(EXERCISE OBJECTIVE): Copy out the entries below exactly as they stand, but only from the line containing "Uncategorized (60, 364)" through the line containing "All Slots (1088, 1522)".

(THE DATA):

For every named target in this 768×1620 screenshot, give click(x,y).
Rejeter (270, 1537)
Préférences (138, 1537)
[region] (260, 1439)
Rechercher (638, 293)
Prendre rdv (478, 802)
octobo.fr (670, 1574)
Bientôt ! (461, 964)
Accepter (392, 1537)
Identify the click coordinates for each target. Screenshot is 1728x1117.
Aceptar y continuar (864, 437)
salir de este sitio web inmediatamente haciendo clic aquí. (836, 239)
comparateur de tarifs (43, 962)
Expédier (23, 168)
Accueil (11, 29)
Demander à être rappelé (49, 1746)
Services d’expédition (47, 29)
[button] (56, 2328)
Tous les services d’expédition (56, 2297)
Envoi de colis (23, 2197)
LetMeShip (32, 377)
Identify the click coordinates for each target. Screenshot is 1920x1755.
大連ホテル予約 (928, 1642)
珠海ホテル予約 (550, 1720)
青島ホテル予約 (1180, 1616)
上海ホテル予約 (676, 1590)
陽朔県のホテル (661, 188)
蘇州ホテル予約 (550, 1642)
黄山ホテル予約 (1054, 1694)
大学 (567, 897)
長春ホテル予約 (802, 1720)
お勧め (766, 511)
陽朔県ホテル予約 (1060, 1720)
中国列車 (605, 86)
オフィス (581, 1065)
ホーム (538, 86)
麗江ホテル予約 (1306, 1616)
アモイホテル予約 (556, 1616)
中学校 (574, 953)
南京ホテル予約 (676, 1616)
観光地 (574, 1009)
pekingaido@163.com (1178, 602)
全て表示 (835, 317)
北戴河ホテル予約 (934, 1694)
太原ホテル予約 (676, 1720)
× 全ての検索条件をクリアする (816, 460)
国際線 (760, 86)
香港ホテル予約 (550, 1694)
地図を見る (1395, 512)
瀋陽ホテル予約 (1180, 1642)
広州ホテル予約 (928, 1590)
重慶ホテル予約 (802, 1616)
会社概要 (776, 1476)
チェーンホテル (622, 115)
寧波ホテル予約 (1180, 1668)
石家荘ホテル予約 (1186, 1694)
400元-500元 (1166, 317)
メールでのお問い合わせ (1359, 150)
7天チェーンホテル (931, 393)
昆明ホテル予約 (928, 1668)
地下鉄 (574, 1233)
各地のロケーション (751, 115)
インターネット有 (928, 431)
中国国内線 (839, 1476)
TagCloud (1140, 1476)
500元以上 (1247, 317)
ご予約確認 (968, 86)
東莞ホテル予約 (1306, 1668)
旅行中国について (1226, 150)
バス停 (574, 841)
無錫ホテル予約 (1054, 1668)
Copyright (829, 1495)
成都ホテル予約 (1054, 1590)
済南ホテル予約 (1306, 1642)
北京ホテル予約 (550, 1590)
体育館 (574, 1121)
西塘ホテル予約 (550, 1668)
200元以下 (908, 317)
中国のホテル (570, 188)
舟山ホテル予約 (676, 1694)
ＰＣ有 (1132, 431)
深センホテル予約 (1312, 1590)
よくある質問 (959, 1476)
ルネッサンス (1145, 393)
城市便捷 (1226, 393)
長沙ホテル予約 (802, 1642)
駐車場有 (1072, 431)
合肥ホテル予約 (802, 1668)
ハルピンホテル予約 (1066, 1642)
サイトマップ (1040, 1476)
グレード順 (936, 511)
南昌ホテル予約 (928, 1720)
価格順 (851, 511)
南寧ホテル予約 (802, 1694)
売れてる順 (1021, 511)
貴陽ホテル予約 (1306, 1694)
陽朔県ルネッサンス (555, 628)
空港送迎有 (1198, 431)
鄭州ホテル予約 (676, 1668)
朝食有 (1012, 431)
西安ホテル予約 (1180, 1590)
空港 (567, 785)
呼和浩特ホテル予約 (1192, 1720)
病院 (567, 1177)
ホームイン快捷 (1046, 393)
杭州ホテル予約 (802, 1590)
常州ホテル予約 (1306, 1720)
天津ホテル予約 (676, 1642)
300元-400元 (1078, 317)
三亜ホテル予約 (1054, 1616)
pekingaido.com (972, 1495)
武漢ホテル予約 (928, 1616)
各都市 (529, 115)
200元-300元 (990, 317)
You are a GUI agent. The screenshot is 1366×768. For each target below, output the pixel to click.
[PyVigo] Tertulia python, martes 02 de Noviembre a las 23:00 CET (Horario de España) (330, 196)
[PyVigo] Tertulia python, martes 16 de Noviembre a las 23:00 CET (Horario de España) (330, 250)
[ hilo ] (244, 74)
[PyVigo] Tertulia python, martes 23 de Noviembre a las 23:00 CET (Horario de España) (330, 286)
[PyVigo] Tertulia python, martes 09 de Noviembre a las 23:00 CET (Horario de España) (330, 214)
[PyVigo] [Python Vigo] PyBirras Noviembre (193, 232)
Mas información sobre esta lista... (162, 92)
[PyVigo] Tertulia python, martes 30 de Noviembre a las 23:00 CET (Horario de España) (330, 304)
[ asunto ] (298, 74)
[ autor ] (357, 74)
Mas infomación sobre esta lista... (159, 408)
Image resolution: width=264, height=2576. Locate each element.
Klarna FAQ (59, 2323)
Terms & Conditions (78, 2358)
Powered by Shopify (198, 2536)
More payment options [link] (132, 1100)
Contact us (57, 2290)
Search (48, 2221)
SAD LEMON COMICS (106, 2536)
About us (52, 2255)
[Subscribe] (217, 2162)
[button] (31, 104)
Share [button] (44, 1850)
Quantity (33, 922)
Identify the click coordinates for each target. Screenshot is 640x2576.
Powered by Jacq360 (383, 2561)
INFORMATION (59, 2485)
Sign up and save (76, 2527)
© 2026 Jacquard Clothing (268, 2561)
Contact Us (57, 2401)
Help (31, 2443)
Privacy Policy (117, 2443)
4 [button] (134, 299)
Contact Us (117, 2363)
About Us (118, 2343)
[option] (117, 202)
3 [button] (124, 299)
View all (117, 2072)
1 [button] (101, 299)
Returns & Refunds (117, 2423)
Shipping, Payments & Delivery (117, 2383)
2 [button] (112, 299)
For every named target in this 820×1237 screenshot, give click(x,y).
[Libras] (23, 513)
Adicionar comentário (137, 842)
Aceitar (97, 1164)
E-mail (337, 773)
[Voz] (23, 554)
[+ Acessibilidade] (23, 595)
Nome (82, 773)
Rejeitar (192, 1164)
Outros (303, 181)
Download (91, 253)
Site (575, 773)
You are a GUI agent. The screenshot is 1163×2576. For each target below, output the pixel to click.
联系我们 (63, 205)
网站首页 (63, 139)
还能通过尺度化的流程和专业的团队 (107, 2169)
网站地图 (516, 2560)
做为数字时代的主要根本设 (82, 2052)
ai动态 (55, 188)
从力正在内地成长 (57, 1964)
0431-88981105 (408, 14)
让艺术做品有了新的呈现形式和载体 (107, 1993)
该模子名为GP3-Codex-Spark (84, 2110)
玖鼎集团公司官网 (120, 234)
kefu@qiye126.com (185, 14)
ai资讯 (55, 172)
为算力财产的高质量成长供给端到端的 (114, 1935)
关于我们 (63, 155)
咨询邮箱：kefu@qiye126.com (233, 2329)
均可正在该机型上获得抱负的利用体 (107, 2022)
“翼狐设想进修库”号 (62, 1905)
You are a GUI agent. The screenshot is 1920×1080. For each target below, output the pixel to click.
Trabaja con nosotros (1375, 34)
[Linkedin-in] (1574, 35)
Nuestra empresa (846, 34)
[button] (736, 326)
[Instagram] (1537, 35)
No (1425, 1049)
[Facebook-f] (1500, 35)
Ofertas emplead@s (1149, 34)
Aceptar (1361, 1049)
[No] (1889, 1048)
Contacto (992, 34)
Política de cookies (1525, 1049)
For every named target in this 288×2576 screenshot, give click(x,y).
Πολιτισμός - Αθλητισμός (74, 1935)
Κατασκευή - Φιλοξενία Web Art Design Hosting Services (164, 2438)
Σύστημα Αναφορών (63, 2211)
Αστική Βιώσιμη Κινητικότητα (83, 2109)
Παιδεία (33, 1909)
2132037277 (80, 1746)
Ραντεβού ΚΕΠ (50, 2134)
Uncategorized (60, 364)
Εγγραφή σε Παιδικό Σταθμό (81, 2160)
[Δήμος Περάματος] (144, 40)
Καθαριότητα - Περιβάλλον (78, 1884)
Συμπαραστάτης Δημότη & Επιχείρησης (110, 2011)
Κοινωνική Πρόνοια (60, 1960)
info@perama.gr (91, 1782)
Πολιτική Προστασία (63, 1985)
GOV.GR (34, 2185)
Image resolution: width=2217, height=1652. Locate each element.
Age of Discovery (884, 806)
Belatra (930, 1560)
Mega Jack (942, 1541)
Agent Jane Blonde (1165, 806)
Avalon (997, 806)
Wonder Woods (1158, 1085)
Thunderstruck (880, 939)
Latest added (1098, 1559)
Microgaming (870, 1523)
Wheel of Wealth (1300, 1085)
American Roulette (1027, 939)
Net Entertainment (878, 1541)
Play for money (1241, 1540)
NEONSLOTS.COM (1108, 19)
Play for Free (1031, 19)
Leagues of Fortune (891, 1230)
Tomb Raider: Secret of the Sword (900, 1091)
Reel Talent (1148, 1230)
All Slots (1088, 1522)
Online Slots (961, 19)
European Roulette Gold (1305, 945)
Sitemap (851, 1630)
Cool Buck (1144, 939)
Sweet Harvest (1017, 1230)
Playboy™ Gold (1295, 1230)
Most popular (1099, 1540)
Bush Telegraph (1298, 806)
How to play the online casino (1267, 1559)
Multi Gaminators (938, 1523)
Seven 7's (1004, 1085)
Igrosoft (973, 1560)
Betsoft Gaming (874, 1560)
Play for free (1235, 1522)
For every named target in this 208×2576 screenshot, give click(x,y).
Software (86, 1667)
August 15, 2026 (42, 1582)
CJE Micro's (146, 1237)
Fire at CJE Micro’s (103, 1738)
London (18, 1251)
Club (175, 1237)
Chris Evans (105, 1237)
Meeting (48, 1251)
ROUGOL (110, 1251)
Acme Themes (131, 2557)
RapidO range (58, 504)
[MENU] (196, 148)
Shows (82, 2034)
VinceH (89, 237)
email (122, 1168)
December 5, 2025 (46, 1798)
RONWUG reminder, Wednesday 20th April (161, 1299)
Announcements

(RESPONSE):
Uncategorized (60, 364)
Εγγραφή σε Παιδικό Σταθμό (81, 2160)
[Δήμος Περάματος] (144, 40)
Καθαριότητα - Περιβάλλον (78, 1884)
Συμπαραστάτης Δημότη & Επιχείρησης (110, 2011)
Κοινωνική Πρόνοια (60, 1960)
info@perama.gr (91, 1782)
Πολιτική Προστασία (63, 1985)
GOV.GR (34, 2185)
Image resolution: width=2217, height=1652. Locate each element.
Age of Discovery (884, 806)
Belatra (930, 1560)
Mega Jack (942, 1541)
Agent Jane Blonde (1165, 806)
Avalon (997, 806)
Wonder Woods (1158, 1085)
Thunderstruck (880, 939)
Latest added (1098, 1559)
Microgaming (870, 1523)
Wheel of Wealth (1300, 1085)
American Roulette (1027, 939)
Net Entertainment (878, 1541)
Play for money (1241, 1540)
NEONSLOTS.COM (1108, 19)
Play for Free (1031, 19)
Leagues of Fortune (891, 1230)
Tomb Raider: Secret of the Sword (900, 1091)
Reel Talent (1148, 1230)
All Slots (1088, 1522)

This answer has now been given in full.